On x86 targets with SSE2 enabled, GCC supports half-precision (16-bit)
floating point via the _Float16
type. For C++, x86 provides a builtin
type named _Float16
which contains same data format as C.
ARM targets support two incompatible representations for half-precision floating-point values. You must choose one of the representations and use it consistently in your program.
Specifying -mfp16-format=ieee
selects the IEEE 754-2008 format.
This format can represent normalized values in the range of 2^{-14} to 65504.
There are 11 bits of significand precision, approximately 3
decimal digits.
Specifying -mfp16-format=alternative
selects the ARM
alternative format. This representation is similar to the IEEE
format, but does not support infinities or NaNs. Instead, the range
of exponents is extended, so that this format can represent normalized
values in the range of 2^{-14} to 131008.
The GCC port for AArch64 only supports the IEEE 754-2008 format, and does
not require use of the -mfp16-format
command-line option.
The __fp16
type may only be used as an argument to intrinsics defined
in <arm_fp16.h>
, or as a storage format. For purposes of
arithmetic and other operations, __fp16
values in C or C++
expressions are automatically promoted to float
.
The ARM target provides hardware support for conversions between
__fp16
and float
values
as an extension to VFP and NEON (Advanced SIMD), and from ARMv8-A provides
hardware support for conversions between __fp16
and double
values. GCC generates code using these hardware instructions if you
compile with options to select an FPU that provides them;
for example, -mfpu=neon-fp16 -mfloat-abi=softfp
,
in addition to the -mfp16-format
option to select
a half-precision format.
Language-level support for the __fp16
data type is
independent of whether GCC generates code using hardware floating-point
instructions. In cases where hardware support is not specified, GCC
implements conversions between __fp16
and other types as library
calls.
It is recommended that portable code use the _Float16
type defined
by ISO/IEC TS 18661-3:2015. See Additional Floating Types.
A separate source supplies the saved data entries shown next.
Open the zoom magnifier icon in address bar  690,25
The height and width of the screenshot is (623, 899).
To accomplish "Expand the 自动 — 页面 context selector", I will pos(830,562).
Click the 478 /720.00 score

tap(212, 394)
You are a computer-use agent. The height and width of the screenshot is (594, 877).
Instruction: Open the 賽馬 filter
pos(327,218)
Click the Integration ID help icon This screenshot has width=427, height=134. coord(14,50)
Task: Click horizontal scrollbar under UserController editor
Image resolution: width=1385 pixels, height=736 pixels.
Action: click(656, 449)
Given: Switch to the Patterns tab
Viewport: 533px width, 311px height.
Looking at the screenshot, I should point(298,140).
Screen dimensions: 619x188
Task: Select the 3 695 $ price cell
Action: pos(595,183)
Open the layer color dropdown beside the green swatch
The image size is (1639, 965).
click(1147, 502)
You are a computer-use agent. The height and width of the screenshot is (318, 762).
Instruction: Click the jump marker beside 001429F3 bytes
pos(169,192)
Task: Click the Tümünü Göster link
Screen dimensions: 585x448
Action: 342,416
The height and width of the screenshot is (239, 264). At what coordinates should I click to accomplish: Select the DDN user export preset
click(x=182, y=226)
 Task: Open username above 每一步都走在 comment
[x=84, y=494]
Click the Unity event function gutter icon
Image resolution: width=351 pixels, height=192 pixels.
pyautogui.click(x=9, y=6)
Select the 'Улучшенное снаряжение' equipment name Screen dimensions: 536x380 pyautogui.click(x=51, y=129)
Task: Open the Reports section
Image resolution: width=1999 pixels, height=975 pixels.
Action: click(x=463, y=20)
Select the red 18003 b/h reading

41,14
On x86 targets with SSE2 enabled, without -mavx512fp16
,
all operations will be emulated by software emulation and the float
instructions. The default behavior for FLT_EVAL_METHOD
is to keep the
intermediate result of the operation as 32-bit precision. This may lead to
inconsistent behavior between software emulation and AVX512-FP16 instructions.
Using -fexcess-precision=16
will force round back after each operation.
Using -mavx512fp16
will generate AVX512-FP16 instructions instead of
software emulation. The default behavior of FLT_EVAL_METHOD
is to round
after each operation. The same is true with -fexcess-precision=standard
and -mfpmath=sse
. If there is no -mfpmath=sse
,
-fexcess-precision=standard
alone does the same thing as before,
It is useful for code that does not have _Float16
and runs on the x87
FPU.